* _EXERCISE_: Return all of the records below word for word, with nothing added, dropped, or changed.
>>>
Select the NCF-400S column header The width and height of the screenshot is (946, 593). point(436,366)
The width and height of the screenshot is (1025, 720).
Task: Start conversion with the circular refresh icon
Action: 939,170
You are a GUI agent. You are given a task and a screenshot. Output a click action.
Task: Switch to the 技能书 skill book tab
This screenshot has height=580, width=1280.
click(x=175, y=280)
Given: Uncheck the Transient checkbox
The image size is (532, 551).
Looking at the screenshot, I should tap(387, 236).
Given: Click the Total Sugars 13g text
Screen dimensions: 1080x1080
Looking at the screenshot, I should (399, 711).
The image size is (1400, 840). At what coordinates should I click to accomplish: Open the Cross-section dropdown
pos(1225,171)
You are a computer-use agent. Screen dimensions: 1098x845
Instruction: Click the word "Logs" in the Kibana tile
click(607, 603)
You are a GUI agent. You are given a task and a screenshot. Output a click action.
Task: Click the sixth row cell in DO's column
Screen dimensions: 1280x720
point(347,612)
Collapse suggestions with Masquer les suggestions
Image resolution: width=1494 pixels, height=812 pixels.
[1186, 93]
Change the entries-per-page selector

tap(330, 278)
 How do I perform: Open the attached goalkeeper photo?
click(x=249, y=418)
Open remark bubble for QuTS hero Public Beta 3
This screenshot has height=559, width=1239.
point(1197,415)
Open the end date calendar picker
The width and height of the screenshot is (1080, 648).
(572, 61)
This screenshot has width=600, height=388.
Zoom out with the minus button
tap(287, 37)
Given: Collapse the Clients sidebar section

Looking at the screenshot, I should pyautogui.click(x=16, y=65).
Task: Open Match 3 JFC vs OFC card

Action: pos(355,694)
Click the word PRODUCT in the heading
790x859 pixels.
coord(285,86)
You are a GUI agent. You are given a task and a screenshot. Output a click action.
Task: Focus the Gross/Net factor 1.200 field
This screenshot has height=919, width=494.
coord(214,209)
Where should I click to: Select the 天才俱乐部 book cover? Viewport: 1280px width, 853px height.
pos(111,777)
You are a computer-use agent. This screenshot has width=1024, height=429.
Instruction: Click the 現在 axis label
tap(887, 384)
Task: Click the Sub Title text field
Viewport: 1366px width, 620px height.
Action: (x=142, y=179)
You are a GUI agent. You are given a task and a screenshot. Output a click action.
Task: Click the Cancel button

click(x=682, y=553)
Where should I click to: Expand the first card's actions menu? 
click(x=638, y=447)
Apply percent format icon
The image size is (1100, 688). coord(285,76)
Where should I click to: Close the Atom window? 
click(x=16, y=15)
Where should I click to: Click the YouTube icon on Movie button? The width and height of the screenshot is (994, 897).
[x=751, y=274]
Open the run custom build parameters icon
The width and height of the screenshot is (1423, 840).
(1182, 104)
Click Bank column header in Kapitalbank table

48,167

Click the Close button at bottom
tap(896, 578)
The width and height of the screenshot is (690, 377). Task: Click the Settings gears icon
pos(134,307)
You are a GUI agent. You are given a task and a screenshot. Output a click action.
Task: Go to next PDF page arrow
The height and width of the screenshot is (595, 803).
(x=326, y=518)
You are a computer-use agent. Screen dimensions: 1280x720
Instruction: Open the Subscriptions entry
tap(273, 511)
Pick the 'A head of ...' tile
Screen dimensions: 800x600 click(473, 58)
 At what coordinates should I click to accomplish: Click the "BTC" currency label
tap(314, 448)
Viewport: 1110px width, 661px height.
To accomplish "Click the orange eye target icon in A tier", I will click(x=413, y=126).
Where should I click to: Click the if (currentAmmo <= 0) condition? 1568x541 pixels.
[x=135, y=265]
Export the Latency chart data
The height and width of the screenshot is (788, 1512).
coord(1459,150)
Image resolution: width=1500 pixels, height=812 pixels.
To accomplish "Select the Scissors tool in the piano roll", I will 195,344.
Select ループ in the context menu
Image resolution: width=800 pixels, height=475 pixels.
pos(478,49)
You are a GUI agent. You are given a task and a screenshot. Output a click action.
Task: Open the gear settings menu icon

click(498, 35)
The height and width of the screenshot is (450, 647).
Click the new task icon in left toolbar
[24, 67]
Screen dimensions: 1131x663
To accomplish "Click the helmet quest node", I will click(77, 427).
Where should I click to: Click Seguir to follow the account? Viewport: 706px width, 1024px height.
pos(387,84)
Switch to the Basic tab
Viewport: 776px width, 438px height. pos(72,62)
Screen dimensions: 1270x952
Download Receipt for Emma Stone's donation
<<<
* _EXPECTED ANSWER_:
Select the NCF-400S column header The width and height of the screenshot is (946, 593). point(436,366)
The width and height of the screenshot is (1025, 720).
Task: Start conversion with the circular refresh icon
Action: 939,170
You are a GUI agent. You are given a task and a screenshot. Output a click action.
Task: Switch to the 技能书 skill book tab
This screenshot has height=580, width=1280.
click(x=175, y=280)
Given: Uncheck the Transient checkbox
The image size is (532, 551).
Looking at the screenshot, I should tap(387, 236).
Given: Click the Total Sugars 13g text
Screen dimensions: 1080x1080
Looking at the screenshot, I should (399, 711).
The image size is (1400, 840). At what coordinates should I click to accomplish: Open the Cross-section dropdown
pos(1225,171)
You are a computer-use agent. Screen dimensions: 1098x845
Instruction: Click the word "Logs" in the Kibana tile
click(607, 603)
You are a GUI agent. You are given a task and a screenshot. Output a click action.
Task: Click the sixth row cell in DO's column
Screen dimensions: 1280x720
point(347,612)
Collapse suggestions with Masquer les suggestions
Image resolution: width=1494 pixels, height=812 pixels.
[1186, 93]
Change the entries-per-page selector

tap(330, 278)
 How do I perform: Open the attached goalkeeper photo?
click(x=249, y=418)
Open remark bubble for QuTS hero Public Beta 3
This screenshot has height=559, width=1239.
point(1197,415)
Open the end date calendar picker
The width and height of the screenshot is (1080, 648).
(572, 61)
This screenshot has width=600, height=388.
Zoom out with the minus button
tap(287, 37)
Given: Collapse the Clients sidebar section

Looking at the screenshot, I should pyautogui.click(x=16, y=65).
Task: Open Match 3 JFC vs OFC card

Action: pos(355,694)
Click the word PRODUCT in the heading
790x859 pixels.
coord(285,86)
You are a GUI agent. You are given a task and a screenshot. Output a click action.
Task: Focus the Gross/Net factor 1.200 field
This screenshot has height=919, width=494.
coord(214,209)
Where should I click to: Select the 天才俱乐部 book cover? Viewport: 1280px width, 853px height.
pos(111,777)
You are a computer-use agent. This screenshot has width=1024, height=429.
Instruction: Click the 現在 axis label
tap(887, 384)
Task: Click the Sub Title text field
Viewport: 1366px width, 620px height.
Action: (x=142, y=179)
You are a GUI agent. You are given a task and a screenshot. Output a click action.
Task: Click the Cancel button

click(x=682, y=553)
Where should I click to: Expand the first card's actions menu? 
click(x=638, y=447)
Apply percent format icon
The image size is (1100, 688). coord(285,76)
Where should I click to: Close the Atom window? 
click(x=16, y=15)
Where should I click to: Click the YouTube icon on Movie button? The width and height of the screenshot is (994, 897).
[x=751, y=274]
Open the run custom build parameters icon
The width and height of the screenshot is (1423, 840).
(1182, 104)
Click Bank column header in Kapitalbank table

48,167

Click the Close button at bottom
tap(896, 578)
The width and height of the screenshot is (690, 377). Task: Click the Settings gears icon
pos(134,307)
You are a GUI agent. You are given a task and a screenshot. Output a click action.
Task: Go to next PDF page arrow
The height and width of the screenshot is (595, 803).
(x=326, y=518)
You are a computer-use agent. Screen dimensions: 1280x720
Instruction: Open the Subscriptions entry
tap(273, 511)
Pick the 'A head of ...' tile
Screen dimensions: 800x600 click(473, 58)
 At what coordinates should I click to accomplish: Click the "BTC" currency label
tap(314, 448)
Viewport: 1110px width, 661px height.
To accomplish "Click the orange eye target icon in A tier", I will click(x=413, y=126).
Where should I click to: Click the if (currentAmmo <= 0) condition? 1568x541 pixels.
[x=135, y=265]
Export the Latency chart data
The height and width of the screenshot is (788, 1512).
coord(1459,150)
Image resolution: width=1500 pixels, height=812 pixels.
To accomplish "Select the Scissors tool in the piano roll", I will 195,344.
Select ループ in the context menu
Image resolution: width=800 pixels, height=475 pixels.
pos(478,49)
You are a GUI agent. You are given a task and a screenshot. Output a click action.
Task: Open the gear settings menu icon

click(498, 35)
The height and width of the screenshot is (450, 647).
Click the new task icon in left toolbar
[24, 67]
Screen dimensions: 1131x663
To accomplish "Click the helmet quest node", I will click(77, 427).
Where should I click to: Click Seguir to follow the account? Viewport: 706px width, 1024px height.
pos(387,84)
Switch to the Basic tab
Viewport: 776px width, 438px height. pos(72,62)
Screen dimensions: 1270x952
Download Receipt for Emma Stone's donation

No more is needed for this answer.